There have been some successes, as the U.S. embassy noted in its release announcing Mr. Roemer's resignation: The sale of C130J aircraft and the pending sale of C-17 aircraft. But the fundamentals of the economic relationship haven't changed. President Barack Obama has continued to stoke the American public's negative perception of India as a country that sucks away American jobs. And India hasn't passed any meaningful reforms that open its market in a way that would add substance to all the happy talk about a U.S.-India strategic partnership. This is a disappointing result given how much talk was dedicated to it in the last two years.
In the end, Mr. Roemer's legacy in India may come down to two of the areas of expertise he brought into the job. He is clearly a politician of great ability, bringing to the ambassador's job the kind of reach-out-and-touch-somebody approach that had been lacking in the post. At conferences, he would make his speech and then wade into the crowd, microphone in hand, to answer questions. There didn't appear to be a square foot of India where he hadn't traveled to shake hands and promote the soft side of American diplomacy.
In his statement, he noted his extensive touring, "whether I was playing basketball with Muslim girls in Lucknow, seeing the majestic tiger in Ranthambore, or observing the 'aarti' on the banks of the mighty Ganga in Varanasi." The U.S. embassy in New Delhi declined to make Mr. Roemer available for an interview.
Mr. Roemer also was well-suited to the job because of his national security experience, having served on the 9/11 Commission that investigated the 2001 U.S. terrorist attacks. He seized on the opening thrust on both countries by the Mumbai attacks in 2008 to meaningfully expand security ties between the two nations with a counterterrorism cooperation initiative.
There were major areas of friction, particularly regarding India's request for access to Mumbai plotter David Coleman Headley. But India ultimately reached Headley.And the bigger picture is that coordination between the two nations' security establishments has never been stronger. And India and Pakistan are talking, which the U.S. has taken pains not to be seen to be encouraging but which some give it credit for helping along nonetheless.

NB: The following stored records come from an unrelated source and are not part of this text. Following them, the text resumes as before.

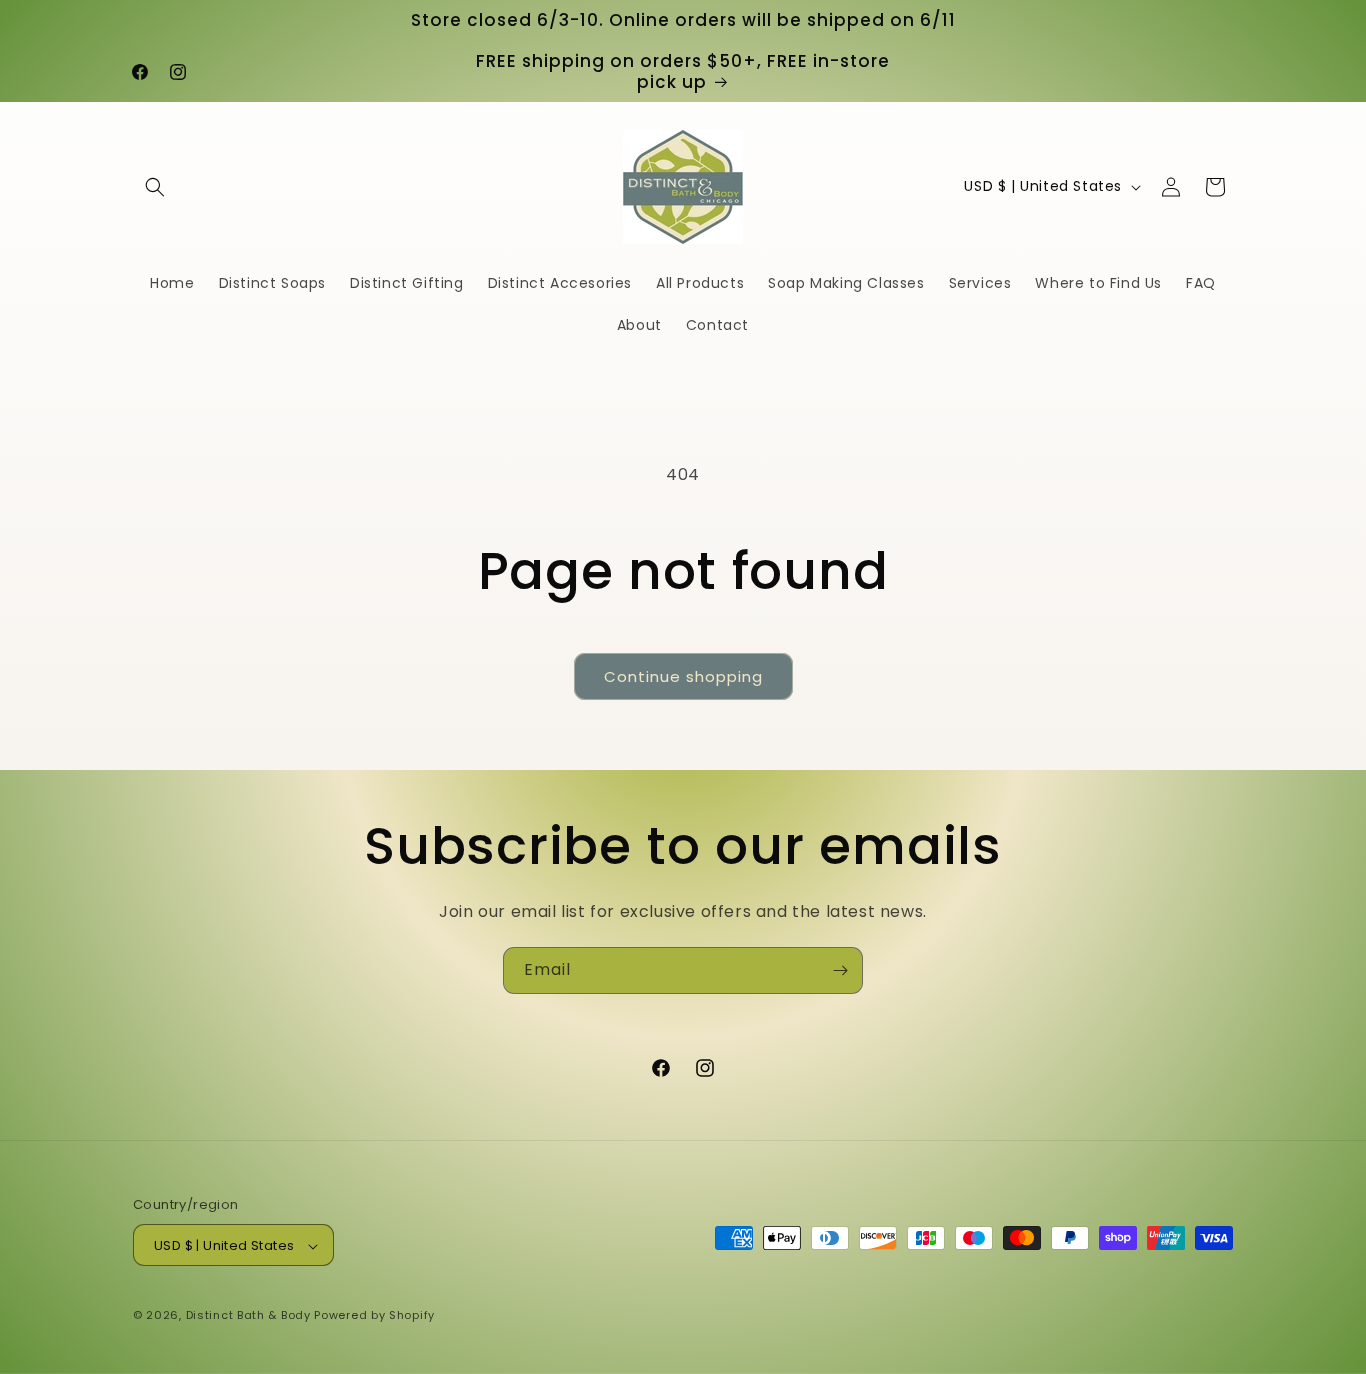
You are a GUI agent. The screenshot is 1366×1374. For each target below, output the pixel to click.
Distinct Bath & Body (248, 1316)
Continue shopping (683, 676)
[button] (155, 187)
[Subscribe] (840, 970)
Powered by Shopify (374, 1316)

S. Chandrasekharan, director of New Delhi-based South Asia Analysis Group, said that during Mr. Roemer's tenure there have been "more ups than downs," citing the decrease in anti-American sentiments in the Indian public and the resumption of the India-Pakistan dialogue. "He mostly worked quietly and was accessible to all," Mr. Chandrasekharan said.
The big question now is whether the visit to India by Mr. Obama in November marks a high point in India-U.S. relations or is genuinely the beginning of the defining partnership of the 21st century that the U.S. wants.
Mr. Roemer's successor may not be in control of the answer given the big geopolitical winds that are blowing through the region. In part thanks to Mr. Roemer's efforts – he was involved in regional as well as national security initiatives — India has been willing largely to go along with American assurances about the wisdom of its strategy in Afghanistan.
But with the endgame for the Afghan war already underway and Pakistan already aggressively pressing its own agenda, the risk now is that India will see that its interests are not being fully represented by its biggest western ally. Some in New Delhi already are chattering about how India has given up too much by toeing the American line and the next few years may see that friction come to the fore as the future of Afghanistan – and the region – is decided.